• [Task statement]:
Reproduce, please, only the lines from the first line below to the line containing "You are a computer-use agent. Screen", inclusive.

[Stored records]
⁂

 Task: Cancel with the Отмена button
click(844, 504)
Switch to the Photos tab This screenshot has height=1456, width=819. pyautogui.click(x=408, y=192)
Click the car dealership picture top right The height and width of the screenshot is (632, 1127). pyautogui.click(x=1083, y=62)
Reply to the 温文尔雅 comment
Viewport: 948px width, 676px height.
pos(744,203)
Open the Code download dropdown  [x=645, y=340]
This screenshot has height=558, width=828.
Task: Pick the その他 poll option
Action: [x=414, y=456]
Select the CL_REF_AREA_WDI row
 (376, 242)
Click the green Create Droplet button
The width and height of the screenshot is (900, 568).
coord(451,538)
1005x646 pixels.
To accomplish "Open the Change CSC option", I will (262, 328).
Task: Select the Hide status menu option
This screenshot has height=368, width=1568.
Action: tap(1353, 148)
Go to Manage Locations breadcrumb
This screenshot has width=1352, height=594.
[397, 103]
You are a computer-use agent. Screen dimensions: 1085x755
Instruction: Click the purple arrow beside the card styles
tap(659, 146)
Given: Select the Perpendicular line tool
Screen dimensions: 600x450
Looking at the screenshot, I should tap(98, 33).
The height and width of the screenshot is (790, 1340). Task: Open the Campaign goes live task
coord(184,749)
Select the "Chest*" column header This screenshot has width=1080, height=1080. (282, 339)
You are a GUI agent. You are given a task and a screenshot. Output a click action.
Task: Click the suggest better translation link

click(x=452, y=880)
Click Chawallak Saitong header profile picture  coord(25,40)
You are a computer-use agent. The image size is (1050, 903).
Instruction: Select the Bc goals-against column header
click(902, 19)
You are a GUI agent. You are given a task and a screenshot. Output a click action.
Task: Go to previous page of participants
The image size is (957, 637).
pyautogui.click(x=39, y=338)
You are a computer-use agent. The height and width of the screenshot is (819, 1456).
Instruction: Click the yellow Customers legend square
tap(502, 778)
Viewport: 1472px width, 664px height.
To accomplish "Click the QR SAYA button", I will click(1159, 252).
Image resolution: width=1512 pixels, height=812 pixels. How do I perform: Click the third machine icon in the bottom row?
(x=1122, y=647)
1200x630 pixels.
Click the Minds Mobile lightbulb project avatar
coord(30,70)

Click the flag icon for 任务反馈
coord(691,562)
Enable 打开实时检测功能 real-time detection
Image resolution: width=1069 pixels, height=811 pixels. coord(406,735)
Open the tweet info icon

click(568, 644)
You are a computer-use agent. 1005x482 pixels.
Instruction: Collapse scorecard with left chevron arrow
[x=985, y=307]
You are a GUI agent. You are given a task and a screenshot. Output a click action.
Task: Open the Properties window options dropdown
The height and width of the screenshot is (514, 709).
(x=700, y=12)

⁂

• [Written answer]:
 Task: Cancel with the Отмена button
click(844, 504)
Switch to the Photos tab This screenshot has height=1456, width=819. pyautogui.click(x=408, y=192)
Click the car dealership picture top right The height and width of the screenshot is (632, 1127). pyautogui.click(x=1083, y=62)
Reply to the 温文尔雅 comment
Viewport: 948px width, 676px height.
pos(744,203)
Open the Code download dropdown  [x=645, y=340]
This screenshot has height=558, width=828.
Task: Pick the その他 poll option
Action: [x=414, y=456]
Select the CL_REF_AREA_WDI row
 (376, 242)
Click the green Create Droplet button
The width and height of the screenshot is (900, 568).
coord(451,538)
1005x646 pixels.
To accomplish "Open the Change CSC option", I will (262, 328).
Task: Select the Hide status menu option
This screenshot has height=368, width=1568.
Action: tap(1353, 148)
Go to Manage Locations breadcrumb
This screenshot has width=1352, height=594.
[397, 103]
You are a computer-use agent. Screen dimensions: 1085x755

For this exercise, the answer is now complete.